Even though the CFPB is prohibited by law from regulating car dealers, it has tried to do so by targeting car manufacturers and their related finance companies. In its view, dealer markups are often discriminatory, so it uses legally dubious “disparate impact” studies to “prove” discrimination and force a company to pay up.

A report from Rep. Jeb Hensarling’s House Financial Services Committee illustrates the absurdity of the CFPB’s accusations of racial discrimination against Ally Financial, which provides car loans:

In announcing the Bureau’s settlement with Ally on December 20, 2013, Director Cordray stated that at least 235,000 consumers alleged to have been harmed by Ally would be paid $80 million, even though at the time of the announcement, Director Cordray did not know the race of a single borrower in any vehicle finance contract purchased by Ally.

Congress has given Cordray such vast powers over the economy that it is threatening the rule of law itself. Does that sound like overstatement? Well, the World Justice Project offers a good definition of rule of law:

  1. The government and its officials and agents as well as individuals and private entities are accountable under the law.
  2. The laws are clear, publicized, stable, and just; are applied evenly; and protect fundamental rights, including the security of persons and property and certain core human rights.
  3. The process by which the laws are enacted, administered, and enforced is accessible, fair, and efficient.
  4. Justice is delivered timely by competent, ethical, and independent representatives and neutrals who are of sufficient number, have adequate resources, and reflect the makeup of the communities they serve.
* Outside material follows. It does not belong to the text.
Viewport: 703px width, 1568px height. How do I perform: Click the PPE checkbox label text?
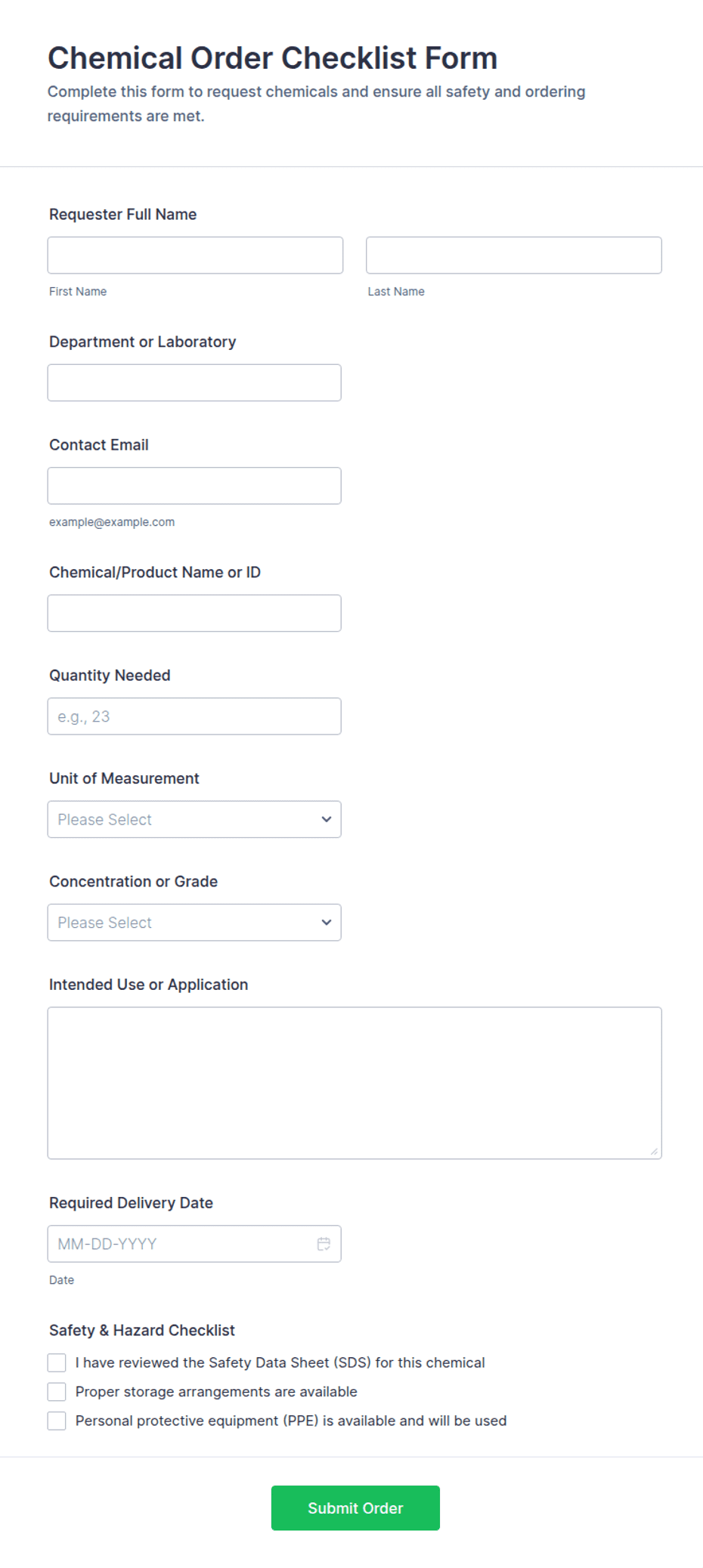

Like a tyrant, Cordray answers to no one.

His rules pop out of nowhere, as companies are hit with enforcement actions for things theretofore considered legal.

The CFPB takes minimal public input on its rulemaking, and its enforcement is no fairer than Cordray finds convenient.

And of course, administrative justice isn’t neutral — that’s by design.

This is the rule of man, a man named Cordray, not the rule of law.

Is that too hasty? We didn’t even ask if this justice displayed competence.

Take the Ally case, and the problem-solving skills Cordray displayed therein.

Cordray didn’t have a single proven case of racial discrimination, but he had $80 million to distribute to the supposed victims. So he did the most hilariously racist thing you can imagine. He started looking for Lakeishas and DeAndres in places like Third Ward and Compton. Literally.

The CFPB actually has a program — Bayesian Improved Surname Geocoding, it’s called — that does just that. It matches names and addresses to come up with a blackness probability. That’s how they decided where to send the checks from the Ally money.

Dontavious Washington from Hiram Clarke? Pay him. Roger Williams from Culver City? A bit iffy, but send the check anyway. So a bunch of white people apparently got checks for the discrimination they hadn’t suffered.

Now we just need the president to exercise his Hamiltonian prerogative and declare… well, you know the catchphrase.